Les Cartes Bancaires au Gabon, un Privilège Réservé aux Fonctionnaires et à une Élite Étudiante

Au Gabon, la carte bancaire est un privilège qui échappe à une grande partie de la population. Tandis que dans d’autres pays africains, la digitalisation des services financiers a révolutionné l’accès aux services bancaires, ici, cet outil essentiel reste l’apanage d’une minorité : les fonctionnaires et certains étudiants. Pour la majorité des Gabonais, l’économie fonctionne toujours sous le régime du “yes à la main”, une dépendance excessive au liquide qui souligne l’exclusion financière massive du pays.

Un Système Bancaire Élitaire

« C’est incroyable qu’en 2024, je doive encore me déplacer avec tout mon salaire en espèces », se lamente Jean-Pierre, fonctionnaire retraité à Libreville. « Même pour retirer de l’argent, je dois faire la queue pendant des heures à la banque parce qu’il n’y a pas assez de distributeurs automatiques. »

Cette frustration est partagée par de nombreux Gabonais qui, sans carte bancaire, sont piégés dans un système archaïque. Les fonctionnaires et une petite élite d’étudiants sont parmi les rares à pouvoir bénéficier de ce service, car leurs salaires et allocations sont directement versés sur leurs comptes bancaires. Mais pour la majorité des citoyens, le simple fait d’ouvrir un compte bancaire est un parcours du combattant.

Les banques exigent des pièces justificatives complexes, imposent des dépôts initiaux élevés et des frais mensuels prohibitifs. Ces conditions sont tout simplement inaccessibles pour ceux qui travaillent dans l’informel, représentant une part importante de la population gabonaise. Pour eux, la carte bancaire reste un objet lointain, presque fantasmé.

Une Fracture Sociale et Économique Grandissante

La fracture bancaire au Gabon ne fait que renforcer les inégalités économiques et sociales.
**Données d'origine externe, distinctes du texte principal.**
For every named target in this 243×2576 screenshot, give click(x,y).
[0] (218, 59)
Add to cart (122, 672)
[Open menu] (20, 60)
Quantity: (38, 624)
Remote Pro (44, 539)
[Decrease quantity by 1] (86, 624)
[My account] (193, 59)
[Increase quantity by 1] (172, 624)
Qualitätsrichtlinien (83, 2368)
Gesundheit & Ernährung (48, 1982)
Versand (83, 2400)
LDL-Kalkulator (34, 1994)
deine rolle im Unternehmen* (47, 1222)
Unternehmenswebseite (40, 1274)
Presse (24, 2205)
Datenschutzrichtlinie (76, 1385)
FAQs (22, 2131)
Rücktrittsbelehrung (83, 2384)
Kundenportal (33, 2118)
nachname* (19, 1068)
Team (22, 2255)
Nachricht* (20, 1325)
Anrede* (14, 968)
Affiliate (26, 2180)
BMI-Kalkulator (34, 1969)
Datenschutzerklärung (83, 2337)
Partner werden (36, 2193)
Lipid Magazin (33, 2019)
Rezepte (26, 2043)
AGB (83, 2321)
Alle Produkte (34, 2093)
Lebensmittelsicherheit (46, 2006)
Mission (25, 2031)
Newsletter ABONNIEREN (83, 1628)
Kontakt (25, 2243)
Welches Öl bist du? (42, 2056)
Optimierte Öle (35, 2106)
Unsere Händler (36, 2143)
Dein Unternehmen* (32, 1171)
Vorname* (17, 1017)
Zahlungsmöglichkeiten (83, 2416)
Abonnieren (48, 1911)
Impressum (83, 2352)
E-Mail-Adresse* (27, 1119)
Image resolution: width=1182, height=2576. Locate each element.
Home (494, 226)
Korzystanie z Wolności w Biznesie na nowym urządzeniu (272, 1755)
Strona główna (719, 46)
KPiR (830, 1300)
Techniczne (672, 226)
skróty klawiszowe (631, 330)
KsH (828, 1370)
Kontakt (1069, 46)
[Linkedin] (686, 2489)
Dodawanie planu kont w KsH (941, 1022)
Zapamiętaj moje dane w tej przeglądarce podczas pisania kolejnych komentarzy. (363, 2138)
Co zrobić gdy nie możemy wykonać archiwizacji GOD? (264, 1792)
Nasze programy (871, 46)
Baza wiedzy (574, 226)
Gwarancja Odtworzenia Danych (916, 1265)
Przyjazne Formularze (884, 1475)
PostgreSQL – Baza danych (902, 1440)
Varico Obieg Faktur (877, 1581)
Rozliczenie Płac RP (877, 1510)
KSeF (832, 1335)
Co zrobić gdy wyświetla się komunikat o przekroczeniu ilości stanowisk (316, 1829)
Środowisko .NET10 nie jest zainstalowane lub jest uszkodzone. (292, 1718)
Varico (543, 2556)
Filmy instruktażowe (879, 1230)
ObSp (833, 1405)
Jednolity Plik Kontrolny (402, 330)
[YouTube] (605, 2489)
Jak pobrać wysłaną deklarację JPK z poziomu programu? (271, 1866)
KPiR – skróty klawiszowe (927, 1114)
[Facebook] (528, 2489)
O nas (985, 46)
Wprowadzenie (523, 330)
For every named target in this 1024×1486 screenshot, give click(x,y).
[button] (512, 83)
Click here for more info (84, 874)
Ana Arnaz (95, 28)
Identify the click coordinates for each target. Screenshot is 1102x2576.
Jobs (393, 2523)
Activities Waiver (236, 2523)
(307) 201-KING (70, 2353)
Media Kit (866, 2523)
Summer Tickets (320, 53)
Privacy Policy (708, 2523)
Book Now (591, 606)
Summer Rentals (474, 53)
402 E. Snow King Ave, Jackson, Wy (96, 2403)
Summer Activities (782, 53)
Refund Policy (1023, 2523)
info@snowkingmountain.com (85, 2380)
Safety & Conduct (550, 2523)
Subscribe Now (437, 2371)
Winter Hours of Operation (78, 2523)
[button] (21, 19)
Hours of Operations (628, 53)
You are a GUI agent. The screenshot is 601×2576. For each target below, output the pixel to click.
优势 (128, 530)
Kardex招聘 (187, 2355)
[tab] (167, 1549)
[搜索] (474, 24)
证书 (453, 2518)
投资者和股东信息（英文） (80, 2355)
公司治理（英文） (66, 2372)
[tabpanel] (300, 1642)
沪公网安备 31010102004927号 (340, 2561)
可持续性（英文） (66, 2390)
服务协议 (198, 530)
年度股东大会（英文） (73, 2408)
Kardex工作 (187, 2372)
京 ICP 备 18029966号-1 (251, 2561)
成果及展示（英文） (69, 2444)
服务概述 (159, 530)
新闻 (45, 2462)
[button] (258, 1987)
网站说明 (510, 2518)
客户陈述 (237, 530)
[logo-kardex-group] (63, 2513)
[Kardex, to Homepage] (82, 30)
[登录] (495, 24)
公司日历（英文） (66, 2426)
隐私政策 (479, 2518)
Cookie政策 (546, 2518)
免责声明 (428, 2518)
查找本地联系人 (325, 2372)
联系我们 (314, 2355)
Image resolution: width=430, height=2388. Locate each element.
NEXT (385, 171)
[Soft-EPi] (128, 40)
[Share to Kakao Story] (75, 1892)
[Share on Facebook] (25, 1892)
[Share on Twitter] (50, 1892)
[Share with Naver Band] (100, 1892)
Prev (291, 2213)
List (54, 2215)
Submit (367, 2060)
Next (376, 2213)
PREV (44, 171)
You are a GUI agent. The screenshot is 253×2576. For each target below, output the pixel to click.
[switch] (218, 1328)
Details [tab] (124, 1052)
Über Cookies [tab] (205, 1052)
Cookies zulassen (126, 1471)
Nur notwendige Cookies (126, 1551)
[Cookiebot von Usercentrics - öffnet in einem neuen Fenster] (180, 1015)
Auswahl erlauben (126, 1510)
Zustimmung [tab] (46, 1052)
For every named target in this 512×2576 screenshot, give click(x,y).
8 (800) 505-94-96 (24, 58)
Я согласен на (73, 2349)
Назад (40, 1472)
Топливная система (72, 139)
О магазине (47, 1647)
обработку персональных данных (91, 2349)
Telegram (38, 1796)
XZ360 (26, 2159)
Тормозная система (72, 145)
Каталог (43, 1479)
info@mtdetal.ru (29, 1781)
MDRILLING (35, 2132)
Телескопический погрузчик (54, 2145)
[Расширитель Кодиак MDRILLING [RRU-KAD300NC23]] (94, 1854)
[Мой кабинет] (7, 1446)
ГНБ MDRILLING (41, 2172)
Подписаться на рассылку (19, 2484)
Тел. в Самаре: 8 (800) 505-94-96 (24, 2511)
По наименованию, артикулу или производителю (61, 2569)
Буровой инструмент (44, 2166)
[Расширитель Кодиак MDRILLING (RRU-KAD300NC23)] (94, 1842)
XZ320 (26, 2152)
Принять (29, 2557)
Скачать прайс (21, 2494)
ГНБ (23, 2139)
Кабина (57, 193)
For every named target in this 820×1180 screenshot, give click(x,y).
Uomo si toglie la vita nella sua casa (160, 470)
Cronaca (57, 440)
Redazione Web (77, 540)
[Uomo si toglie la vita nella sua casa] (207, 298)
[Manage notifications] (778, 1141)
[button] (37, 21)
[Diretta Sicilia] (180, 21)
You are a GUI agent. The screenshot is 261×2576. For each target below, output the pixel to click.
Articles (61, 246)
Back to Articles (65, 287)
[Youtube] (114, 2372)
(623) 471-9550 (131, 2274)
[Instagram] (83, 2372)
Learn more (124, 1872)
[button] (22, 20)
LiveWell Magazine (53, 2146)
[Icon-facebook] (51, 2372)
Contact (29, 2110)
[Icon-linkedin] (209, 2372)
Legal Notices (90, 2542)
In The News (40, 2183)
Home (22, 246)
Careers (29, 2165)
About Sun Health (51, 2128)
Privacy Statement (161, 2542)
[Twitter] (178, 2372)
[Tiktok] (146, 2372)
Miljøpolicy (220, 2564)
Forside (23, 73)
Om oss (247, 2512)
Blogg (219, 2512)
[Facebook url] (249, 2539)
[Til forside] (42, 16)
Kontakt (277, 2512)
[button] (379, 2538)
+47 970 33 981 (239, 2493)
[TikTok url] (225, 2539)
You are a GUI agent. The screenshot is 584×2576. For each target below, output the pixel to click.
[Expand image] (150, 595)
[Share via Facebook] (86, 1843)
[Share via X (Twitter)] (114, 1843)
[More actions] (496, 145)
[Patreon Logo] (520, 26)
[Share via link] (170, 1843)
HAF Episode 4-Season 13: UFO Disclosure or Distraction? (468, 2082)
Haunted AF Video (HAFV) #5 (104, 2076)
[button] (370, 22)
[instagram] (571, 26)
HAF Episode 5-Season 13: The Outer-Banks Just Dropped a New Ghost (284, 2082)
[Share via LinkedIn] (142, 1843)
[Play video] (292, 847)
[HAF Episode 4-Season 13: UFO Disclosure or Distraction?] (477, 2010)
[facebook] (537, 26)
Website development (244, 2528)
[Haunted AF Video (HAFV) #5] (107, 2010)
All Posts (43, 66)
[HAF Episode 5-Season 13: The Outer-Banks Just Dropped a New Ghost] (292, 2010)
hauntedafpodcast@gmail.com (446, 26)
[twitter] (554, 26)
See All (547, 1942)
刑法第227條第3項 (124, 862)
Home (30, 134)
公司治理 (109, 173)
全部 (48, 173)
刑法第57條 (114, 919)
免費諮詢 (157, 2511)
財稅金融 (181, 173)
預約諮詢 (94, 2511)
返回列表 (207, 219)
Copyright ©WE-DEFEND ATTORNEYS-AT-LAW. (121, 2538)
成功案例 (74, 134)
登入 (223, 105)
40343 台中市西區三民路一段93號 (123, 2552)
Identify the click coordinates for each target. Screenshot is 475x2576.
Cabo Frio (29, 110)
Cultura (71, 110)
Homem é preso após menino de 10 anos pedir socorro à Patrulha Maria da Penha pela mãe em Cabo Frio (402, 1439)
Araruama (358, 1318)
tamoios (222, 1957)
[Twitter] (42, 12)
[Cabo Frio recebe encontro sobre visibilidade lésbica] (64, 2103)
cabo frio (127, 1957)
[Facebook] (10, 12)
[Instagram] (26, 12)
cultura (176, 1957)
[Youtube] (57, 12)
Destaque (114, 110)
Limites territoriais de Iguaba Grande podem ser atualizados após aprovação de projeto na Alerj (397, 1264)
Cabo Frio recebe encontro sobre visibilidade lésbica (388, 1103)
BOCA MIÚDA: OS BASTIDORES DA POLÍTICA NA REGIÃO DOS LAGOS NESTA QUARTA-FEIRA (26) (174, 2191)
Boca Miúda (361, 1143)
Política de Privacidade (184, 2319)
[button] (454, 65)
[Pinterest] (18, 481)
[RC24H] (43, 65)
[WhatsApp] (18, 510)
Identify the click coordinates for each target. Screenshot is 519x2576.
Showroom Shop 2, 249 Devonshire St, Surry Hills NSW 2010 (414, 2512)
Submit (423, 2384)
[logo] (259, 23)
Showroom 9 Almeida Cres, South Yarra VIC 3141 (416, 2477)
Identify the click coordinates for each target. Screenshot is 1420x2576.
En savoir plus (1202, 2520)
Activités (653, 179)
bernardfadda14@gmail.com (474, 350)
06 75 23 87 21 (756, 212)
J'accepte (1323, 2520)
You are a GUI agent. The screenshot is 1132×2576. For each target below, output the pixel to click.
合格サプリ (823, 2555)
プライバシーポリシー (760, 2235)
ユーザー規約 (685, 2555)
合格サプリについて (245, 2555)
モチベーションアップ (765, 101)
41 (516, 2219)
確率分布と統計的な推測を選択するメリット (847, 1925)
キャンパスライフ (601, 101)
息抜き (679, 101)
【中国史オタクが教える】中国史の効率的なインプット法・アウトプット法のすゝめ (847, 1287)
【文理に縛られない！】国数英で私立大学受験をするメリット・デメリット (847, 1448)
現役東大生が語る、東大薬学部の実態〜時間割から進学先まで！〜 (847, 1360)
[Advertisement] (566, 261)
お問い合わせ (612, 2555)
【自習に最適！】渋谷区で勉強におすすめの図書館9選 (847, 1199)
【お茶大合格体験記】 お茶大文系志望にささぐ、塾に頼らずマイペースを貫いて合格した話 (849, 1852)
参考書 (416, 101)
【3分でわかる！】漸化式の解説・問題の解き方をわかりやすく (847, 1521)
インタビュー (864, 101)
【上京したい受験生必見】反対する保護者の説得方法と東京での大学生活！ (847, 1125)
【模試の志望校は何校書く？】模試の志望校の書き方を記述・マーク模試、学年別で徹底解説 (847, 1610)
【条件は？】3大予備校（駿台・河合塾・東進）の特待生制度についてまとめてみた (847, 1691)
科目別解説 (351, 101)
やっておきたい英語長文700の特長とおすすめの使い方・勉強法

Alors que certains peuvent se permettre de gérer leur argent via des applications et des cartes de débit, la majorité de la population continue de dépendre du liquide.

« Sans carte bancaire, tout devient compliqué. Il est impossible de payer certaines factures, et même pour retirer de l’argent, il faut parfois aller jusqu’en ville », explique Alice, une commerçante basée à Port-Gentil. « Mais en même temps, avec les frais bancaires, on se demande si ça vaut vraiment la peine d’avoir un compte », ajoute-t-elle, désabusée.

Pour ceux qui vivent en dehors des grands centres urbains, l’accès aux banques est un défi quotidien. Les distributeurs automatiques de billets sont rares en dehors des capitales provinciales, et même lorsqu’ils existent, ils sont souvent hors service. Cela force les citoyens à stocker de l’argent chez eux, augmentant le risque de vol, ou à compter sur des solutions alternatives, comme les tontines ou les prêts informels, souvent risqués.

L’Heure des Solutions

Face à cette situation, il est urgent que les autorités gabonaises agissent. Plusieurs solutions peuvent être mises en œuvre pour remédier à cette exclusion financière massive. D’abord, les banques doivent repenser leur modèle, en offrant des comptes à frais réduits ou sans frais, destinés aux citoyens à faibles revenus et aux travailleurs de l’informel.

Ensuite, il est essentiel d’encourager l’essor des technologies financières (fintechs) et des services de mobile banking, déjà adoptés avec succès dans d’autres pays africains comme le Kenya avec M-Pesa. Ces solutions permettent aux populations, même sans compte bancaire traditionnel, d’effectuer des transactions, de recevoir de l’argent et de payer des factures via leur téléphone portable.

Enfin, le gouvernement doit jouer un rôle actif en imposant des réformes bancaires favorisant une plus grande inclusion financière. L’objectif doit être de bancariser une plus grande partie de la population, afin de favoriser le développement économique et de réduire les inégalités.